What is required :: Please edit the listing lines between the one holding "Open the Filter On dropdown" and the one holding "coord(109,873)", inclusive, replacing "Window menu" with "Edit menu" and leaving everything else unchanged. Return only those lines.

Information given ::
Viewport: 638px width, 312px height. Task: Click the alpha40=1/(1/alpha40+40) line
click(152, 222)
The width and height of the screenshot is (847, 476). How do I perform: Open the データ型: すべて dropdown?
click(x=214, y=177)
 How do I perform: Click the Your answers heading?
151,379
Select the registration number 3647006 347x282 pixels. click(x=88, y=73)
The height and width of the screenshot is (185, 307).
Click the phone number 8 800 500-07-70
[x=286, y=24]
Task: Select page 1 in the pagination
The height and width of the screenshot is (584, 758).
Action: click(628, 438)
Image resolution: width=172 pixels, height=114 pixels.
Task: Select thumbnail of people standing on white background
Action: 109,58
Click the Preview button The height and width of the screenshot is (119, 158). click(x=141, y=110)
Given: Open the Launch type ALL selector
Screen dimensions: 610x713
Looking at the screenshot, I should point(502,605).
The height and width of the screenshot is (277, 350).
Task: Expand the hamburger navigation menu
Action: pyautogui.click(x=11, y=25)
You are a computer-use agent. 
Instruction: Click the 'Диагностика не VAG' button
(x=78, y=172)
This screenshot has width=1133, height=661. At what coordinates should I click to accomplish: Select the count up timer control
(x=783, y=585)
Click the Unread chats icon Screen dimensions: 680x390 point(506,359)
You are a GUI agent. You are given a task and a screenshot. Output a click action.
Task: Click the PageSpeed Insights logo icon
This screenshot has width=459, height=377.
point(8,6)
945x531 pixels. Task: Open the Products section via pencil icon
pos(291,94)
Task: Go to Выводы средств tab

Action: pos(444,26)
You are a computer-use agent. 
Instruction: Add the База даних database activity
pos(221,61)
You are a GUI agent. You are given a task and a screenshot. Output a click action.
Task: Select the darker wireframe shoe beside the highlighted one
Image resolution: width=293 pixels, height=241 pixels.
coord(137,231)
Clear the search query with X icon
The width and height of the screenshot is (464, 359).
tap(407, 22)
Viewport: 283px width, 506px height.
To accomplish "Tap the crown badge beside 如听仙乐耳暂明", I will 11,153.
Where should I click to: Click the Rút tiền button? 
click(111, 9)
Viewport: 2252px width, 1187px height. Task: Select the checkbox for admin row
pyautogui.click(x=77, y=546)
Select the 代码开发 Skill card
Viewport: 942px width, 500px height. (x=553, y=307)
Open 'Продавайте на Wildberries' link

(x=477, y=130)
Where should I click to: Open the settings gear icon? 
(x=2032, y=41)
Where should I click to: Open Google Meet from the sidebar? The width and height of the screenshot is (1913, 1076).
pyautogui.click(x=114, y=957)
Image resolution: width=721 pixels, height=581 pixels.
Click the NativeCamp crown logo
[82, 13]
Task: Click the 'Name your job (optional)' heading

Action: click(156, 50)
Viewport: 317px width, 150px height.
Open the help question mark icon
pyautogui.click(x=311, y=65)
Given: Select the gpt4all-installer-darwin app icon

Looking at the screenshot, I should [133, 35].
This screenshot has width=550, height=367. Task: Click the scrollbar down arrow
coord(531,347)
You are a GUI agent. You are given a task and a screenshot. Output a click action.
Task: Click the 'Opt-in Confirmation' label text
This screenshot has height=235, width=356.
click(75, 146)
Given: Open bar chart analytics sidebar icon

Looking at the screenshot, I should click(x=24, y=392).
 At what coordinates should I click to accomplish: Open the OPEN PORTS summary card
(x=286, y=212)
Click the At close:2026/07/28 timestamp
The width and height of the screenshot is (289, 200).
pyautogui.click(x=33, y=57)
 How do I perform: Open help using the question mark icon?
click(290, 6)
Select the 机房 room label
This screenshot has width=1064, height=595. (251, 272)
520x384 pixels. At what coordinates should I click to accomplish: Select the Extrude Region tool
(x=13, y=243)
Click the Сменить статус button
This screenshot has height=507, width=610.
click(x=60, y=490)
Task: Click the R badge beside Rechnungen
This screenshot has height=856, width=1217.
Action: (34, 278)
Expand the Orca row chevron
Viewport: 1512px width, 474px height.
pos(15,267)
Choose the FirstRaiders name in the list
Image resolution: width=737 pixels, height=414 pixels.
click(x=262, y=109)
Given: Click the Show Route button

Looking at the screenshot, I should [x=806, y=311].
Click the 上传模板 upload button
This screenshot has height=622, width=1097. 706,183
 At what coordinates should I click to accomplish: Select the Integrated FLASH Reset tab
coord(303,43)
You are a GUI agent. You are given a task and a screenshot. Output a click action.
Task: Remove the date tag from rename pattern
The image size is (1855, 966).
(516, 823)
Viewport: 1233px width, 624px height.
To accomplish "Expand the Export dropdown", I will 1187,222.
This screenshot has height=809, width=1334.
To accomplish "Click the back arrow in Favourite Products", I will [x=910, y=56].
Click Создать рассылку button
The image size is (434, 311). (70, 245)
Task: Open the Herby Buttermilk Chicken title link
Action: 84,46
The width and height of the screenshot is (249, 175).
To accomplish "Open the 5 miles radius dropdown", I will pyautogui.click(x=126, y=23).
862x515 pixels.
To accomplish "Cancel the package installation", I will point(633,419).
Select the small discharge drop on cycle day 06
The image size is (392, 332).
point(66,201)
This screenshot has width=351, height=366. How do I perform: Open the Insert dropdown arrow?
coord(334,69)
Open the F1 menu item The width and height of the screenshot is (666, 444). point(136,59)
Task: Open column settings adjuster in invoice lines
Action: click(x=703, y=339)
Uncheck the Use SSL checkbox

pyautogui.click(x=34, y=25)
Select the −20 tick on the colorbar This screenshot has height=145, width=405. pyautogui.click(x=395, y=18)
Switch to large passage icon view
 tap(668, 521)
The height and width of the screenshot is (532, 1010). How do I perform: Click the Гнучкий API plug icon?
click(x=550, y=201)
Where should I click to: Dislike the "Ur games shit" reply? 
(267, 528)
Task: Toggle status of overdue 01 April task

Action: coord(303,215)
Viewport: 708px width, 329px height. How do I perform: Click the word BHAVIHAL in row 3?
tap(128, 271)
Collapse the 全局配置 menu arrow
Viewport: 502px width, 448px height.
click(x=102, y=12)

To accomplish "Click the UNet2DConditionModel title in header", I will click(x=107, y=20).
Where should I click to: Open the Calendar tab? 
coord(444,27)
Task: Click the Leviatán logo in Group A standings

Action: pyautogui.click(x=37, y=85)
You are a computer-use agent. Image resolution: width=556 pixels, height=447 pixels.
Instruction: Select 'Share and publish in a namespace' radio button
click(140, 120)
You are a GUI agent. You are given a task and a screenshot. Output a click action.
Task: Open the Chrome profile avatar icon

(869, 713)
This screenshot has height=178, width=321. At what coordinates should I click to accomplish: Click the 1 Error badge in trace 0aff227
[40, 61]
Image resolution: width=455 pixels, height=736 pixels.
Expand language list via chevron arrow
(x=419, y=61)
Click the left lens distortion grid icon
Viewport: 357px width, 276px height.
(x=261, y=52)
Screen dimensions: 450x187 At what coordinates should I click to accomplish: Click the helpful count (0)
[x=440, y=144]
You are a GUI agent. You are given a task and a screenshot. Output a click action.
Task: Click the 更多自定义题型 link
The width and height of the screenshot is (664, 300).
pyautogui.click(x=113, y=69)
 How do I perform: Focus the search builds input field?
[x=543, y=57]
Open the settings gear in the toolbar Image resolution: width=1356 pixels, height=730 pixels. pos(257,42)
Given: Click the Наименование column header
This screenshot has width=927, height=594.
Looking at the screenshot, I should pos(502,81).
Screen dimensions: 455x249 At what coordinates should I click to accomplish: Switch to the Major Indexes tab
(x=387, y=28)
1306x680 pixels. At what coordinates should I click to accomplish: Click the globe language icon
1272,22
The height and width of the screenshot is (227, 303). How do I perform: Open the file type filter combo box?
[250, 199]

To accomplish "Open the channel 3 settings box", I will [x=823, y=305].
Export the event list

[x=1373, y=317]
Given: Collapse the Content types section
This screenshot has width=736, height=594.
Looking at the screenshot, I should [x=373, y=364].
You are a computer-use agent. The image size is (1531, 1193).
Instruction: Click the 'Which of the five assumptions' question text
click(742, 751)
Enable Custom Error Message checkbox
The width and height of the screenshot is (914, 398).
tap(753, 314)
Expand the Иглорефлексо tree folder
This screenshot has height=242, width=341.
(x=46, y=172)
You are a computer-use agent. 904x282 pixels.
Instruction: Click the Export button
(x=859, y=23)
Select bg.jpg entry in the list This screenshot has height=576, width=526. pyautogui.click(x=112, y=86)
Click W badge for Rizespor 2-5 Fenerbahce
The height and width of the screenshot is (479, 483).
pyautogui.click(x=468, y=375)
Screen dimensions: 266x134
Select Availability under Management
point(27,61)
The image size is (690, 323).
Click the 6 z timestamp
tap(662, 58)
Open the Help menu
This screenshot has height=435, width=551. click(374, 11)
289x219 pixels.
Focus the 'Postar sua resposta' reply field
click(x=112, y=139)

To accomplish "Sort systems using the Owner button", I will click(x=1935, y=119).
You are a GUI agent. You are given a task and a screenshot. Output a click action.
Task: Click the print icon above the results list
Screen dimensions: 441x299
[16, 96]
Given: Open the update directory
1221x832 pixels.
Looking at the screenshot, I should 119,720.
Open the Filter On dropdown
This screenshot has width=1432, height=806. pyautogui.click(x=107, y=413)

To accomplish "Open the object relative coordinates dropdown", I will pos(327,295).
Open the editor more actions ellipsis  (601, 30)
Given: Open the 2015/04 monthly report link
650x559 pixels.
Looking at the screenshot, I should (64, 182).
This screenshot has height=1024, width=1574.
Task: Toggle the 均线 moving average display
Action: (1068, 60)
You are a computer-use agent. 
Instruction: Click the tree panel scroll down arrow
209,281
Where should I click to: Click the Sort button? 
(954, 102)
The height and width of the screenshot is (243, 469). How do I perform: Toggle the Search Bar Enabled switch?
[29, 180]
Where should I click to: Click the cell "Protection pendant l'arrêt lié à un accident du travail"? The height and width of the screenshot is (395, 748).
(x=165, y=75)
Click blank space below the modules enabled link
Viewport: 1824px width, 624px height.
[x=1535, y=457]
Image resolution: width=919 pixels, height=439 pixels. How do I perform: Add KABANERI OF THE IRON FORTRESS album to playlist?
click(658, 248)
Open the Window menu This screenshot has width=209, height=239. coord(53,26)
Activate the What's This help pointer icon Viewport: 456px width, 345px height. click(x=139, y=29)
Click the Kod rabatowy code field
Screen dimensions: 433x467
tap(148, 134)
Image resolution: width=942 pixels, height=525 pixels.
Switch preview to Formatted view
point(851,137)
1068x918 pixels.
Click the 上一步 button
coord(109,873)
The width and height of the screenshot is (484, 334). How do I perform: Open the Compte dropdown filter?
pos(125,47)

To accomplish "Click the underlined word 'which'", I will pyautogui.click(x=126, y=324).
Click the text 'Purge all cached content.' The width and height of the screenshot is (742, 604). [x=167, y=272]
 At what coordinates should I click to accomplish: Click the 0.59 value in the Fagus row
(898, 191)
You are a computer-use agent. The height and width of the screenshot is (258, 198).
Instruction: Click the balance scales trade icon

Output below ::
Open the Filter On dropdown
This screenshot has width=1432, height=806. pyautogui.click(x=107, y=413)

To accomplish "Open the object relative coordinates dropdown", I will pos(327,295).
Open the editor more actions ellipsis  (601, 30)
Given: Open the 2015/04 monthly report link
650x559 pixels.
Looking at the screenshot, I should (64, 182).
This screenshot has height=1024, width=1574.
Task: Toggle the 均线 moving average display
Action: (1068, 60)
You are a computer-use agent. 
Instruction: Click the tree panel scroll down arrow
209,281
Where should I click to: Click the Sort button? 
(954, 102)
The height and width of the screenshot is (243, 469). How do I perform: Toggle the Search Bar Enabled switch?
[29, 180]
Where should I click to: Click the cell "Protection pendant l'arrêt lié à un accident du travail"? The height and width of the screenshot is (395, 748).
(x=165, y=75)
Click blank space below the modules enabled link
Viewport: 1824px width, 624px height.
[x=1535, y=457]
Image resolution: width=919 pixels, height=439 pixels. How do I perform: Add KABANERI OF THE IRON FORTRESS album to playlist?
click(658, 248)
Open the Edit menu This screenshot has width=209, height=239. coord(53,26)
Activate the What's This help pointer icon Viewport: 456px width, 345px height. click(x=139, y=29)
Click the Kod rabatowy code field
Screen dimensions: 433x467
tap(148, 134)
Image resolution: width=942 pixels, height=525 pixels.
Switch preview to Formatted view
point(851,137)
1068x918 pixels.
Click the 上一步 button
coord(109,873)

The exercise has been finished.